[[ Selected extract, beginning ]]
The conventional fiberscopes having the construction illustrated in FIGS. 1 through 11 poses the following problems:
(1) The angle of view (.alpha. of FIG. 12) of a fiberscope is determined by the focal length of the image focusing lens and the outer diameter of the image fiber. Although the angle of view may exceed 100 degrees depending on the condition, it is normally about 70 degrees. However, since the angle of illumination (.beta. of FIG. 12), i.e., the maximum angle of opening of illumination is determined by NA (the Numerical Apertures) of the optical fiber as a light guide for transmitting light, it is relatively small when a lens is hardly usable in front of the light guides whose tips are distributed in an annular form as a bundle of optical fibers is used to form the light guides. The numerical apertures is determined by the refractive indices of the core and the clad and, in the case of a fiber for transmitting visible light such as a plastic fiber, its value is 0.6 at the greatest. Consequently, the angle of illumination .beta. is limited to about 50 degrees under liquid such as blood where the fiberscope is mainly intended for use. For that reason, observation is impossible within a region 43 where the angle of illumination .beta. is smaller than that of view .alpha., as shown in FIG. 12.
[[ Selected extract, end ]]
[[ Provided information, beginning ]]
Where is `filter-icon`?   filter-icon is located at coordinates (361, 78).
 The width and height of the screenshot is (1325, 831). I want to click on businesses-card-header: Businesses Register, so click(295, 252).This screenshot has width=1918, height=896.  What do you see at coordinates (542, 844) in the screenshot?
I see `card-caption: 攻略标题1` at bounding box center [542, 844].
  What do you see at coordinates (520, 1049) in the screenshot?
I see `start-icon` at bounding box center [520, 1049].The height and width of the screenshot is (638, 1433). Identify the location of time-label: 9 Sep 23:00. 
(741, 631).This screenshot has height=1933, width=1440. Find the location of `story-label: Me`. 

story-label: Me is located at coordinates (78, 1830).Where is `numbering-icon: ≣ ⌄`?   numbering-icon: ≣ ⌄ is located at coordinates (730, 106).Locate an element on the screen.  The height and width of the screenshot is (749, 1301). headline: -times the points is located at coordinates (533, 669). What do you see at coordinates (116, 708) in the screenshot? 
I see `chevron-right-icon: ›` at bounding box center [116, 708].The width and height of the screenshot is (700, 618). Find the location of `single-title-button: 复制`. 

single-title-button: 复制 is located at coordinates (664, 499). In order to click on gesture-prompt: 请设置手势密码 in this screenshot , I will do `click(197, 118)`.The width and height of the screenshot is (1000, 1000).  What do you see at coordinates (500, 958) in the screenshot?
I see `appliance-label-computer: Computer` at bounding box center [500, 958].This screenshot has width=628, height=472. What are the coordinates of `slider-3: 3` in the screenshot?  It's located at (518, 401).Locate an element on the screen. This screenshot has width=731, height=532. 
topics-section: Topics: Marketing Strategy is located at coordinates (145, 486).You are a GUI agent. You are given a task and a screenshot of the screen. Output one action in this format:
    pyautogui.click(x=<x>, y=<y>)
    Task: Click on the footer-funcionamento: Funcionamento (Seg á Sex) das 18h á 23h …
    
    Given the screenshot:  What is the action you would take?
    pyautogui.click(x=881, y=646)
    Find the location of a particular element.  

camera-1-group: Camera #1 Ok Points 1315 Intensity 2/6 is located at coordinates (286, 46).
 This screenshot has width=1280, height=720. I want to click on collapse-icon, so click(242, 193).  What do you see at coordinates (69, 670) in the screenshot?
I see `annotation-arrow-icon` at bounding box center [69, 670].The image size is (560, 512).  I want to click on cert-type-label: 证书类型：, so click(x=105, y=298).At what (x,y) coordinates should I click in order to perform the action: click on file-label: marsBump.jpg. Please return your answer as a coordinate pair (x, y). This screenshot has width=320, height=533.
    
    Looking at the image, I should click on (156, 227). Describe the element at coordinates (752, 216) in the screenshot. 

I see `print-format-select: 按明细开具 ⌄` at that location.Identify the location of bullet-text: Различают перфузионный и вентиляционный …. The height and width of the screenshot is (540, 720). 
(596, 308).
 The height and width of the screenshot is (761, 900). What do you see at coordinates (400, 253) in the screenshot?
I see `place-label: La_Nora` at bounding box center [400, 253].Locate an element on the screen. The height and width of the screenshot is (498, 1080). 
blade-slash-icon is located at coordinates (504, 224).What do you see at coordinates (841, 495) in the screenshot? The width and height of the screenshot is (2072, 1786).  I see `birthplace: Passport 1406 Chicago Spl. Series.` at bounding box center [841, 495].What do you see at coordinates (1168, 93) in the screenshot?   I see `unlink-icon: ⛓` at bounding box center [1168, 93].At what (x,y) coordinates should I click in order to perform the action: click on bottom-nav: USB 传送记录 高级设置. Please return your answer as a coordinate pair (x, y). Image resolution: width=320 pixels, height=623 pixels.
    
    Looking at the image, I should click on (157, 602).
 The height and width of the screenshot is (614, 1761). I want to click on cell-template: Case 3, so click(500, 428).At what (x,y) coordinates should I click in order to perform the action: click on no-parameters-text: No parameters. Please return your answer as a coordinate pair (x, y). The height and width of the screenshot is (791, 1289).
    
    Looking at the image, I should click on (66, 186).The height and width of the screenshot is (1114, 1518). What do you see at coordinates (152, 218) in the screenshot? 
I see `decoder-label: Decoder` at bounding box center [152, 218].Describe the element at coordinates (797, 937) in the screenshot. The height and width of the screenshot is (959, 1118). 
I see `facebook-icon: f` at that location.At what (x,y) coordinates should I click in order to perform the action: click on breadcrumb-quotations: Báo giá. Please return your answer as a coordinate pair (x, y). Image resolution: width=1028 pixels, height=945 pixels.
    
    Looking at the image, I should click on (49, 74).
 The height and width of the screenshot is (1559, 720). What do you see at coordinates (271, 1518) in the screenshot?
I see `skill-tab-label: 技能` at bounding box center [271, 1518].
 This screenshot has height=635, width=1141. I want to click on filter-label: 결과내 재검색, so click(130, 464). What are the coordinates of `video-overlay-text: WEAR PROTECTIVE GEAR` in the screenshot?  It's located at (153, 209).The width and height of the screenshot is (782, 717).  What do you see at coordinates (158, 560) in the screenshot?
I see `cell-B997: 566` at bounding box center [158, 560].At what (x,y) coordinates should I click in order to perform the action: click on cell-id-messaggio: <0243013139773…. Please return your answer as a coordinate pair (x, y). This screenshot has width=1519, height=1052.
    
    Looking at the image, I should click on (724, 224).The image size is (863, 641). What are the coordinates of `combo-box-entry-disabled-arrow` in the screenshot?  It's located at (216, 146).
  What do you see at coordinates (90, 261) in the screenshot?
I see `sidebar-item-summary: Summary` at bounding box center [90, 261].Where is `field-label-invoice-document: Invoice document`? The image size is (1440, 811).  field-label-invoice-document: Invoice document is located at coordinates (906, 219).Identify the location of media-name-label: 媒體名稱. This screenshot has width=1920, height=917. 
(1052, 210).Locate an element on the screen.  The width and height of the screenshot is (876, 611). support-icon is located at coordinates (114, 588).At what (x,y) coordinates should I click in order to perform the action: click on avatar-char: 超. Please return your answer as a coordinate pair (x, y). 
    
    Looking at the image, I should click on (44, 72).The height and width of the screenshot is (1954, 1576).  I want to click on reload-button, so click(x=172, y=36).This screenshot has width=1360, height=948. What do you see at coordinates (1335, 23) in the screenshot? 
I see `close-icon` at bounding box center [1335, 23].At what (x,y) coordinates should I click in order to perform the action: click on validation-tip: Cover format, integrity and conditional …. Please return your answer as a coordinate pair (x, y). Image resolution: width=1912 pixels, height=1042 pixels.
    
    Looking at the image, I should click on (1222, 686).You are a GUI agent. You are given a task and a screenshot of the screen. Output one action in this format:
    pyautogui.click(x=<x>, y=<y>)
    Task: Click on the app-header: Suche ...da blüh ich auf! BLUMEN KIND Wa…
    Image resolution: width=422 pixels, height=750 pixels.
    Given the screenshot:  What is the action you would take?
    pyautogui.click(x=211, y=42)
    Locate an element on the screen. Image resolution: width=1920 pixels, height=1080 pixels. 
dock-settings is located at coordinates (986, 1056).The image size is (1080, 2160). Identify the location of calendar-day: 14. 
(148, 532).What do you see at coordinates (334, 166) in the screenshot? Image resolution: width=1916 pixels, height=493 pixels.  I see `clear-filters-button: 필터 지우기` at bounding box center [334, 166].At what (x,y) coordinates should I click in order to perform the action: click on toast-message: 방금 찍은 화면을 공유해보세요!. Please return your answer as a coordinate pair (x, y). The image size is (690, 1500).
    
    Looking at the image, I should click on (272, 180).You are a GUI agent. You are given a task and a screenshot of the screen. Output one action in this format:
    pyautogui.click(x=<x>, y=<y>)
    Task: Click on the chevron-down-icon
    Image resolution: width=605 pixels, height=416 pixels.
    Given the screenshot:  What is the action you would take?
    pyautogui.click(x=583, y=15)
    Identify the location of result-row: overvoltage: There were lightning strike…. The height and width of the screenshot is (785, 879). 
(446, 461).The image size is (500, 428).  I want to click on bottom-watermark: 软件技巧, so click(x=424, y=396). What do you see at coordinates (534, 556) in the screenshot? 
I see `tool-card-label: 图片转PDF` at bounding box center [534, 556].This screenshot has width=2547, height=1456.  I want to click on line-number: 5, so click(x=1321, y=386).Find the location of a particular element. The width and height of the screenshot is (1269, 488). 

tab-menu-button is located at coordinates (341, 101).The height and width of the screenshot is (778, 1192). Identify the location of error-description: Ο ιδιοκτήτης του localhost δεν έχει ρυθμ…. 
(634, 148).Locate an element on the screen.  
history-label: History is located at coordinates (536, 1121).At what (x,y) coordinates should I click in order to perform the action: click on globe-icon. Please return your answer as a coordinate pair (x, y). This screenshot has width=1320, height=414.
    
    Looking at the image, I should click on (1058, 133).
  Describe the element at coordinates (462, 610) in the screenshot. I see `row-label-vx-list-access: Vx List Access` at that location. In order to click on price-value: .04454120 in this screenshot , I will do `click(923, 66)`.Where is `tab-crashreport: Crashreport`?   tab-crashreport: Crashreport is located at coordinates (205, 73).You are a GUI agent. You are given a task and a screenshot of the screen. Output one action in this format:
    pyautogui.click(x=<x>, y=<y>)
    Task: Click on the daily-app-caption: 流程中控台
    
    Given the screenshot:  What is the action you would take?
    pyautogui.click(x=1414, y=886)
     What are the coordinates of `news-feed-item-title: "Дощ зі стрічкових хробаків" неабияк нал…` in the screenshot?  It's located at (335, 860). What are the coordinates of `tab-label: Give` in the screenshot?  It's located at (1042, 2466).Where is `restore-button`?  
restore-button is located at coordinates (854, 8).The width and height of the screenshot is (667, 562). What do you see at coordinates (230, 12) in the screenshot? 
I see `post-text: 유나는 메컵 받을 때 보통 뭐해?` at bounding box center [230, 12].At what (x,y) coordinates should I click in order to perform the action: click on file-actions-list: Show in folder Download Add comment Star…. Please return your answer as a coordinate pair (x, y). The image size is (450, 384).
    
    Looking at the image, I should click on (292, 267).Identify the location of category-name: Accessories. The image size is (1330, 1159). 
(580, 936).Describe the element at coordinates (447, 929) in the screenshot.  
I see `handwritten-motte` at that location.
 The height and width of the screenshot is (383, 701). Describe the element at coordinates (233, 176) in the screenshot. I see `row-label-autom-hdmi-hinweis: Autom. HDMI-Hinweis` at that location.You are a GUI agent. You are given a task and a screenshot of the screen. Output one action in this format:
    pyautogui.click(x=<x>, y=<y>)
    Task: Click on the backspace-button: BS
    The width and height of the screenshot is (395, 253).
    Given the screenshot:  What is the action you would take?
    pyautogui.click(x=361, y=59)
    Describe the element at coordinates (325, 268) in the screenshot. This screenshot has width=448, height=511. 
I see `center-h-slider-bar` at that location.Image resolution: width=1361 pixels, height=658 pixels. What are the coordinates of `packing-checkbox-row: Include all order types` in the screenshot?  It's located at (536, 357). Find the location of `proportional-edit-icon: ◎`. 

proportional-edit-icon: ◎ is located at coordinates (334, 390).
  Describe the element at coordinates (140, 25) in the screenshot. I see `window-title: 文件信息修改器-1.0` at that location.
[[ Provided information, end ]]
Assignment 1: According to the fiberscope passage, what is the greatest numerical aperture value for a fiber that carries visible light, such as a plastic fiber?
Assignment 2:
Using the fiberscope passage, say whether each statement agrees with it, giving yes or no and the words from the passage that decide it:
(a) A fiberscope's angle of view is normally about 70 degrees.
(b) The angle of illumination is set by the focal length of the image focusing lens.
(c) Under liquid such as blood, the angle of illumination is held to about 50 degrees.
Assignment 3: Pick up the fiberscope passage after its last sentence and keep it going.

Final answer 1: 0.6

Final answer 2:
(a) Yes: "it is normally about 70 degrees"
(b) No: "is determined by NA (the Numerical Apertures) of the optical fiber as a light guide for transmitting light"
(c) Yes: "limited to about 50 degrees under liquid such as blood"

Final answer 3:
(2) On the other hand, because the edge of the tip of the conventional fiberscope is obviously sharp, as shown in FIG. 7, it may damage the inner wall of the blood vessel, ureter, etc.
(3) As the outlets of the light guides are one-sided relative to the axial position of the image fiber, there is caused deflection in the distribution of illumination within the visual field. The shortcoming becomes conspicuous particularly when the position of an object being observed is close to the fiberscope.
(4) As the outlet of the liquid guide passage for introducing a flush is one-sided relative to the axial position of the image fiber, there is caused deflection in the visual field by flushing.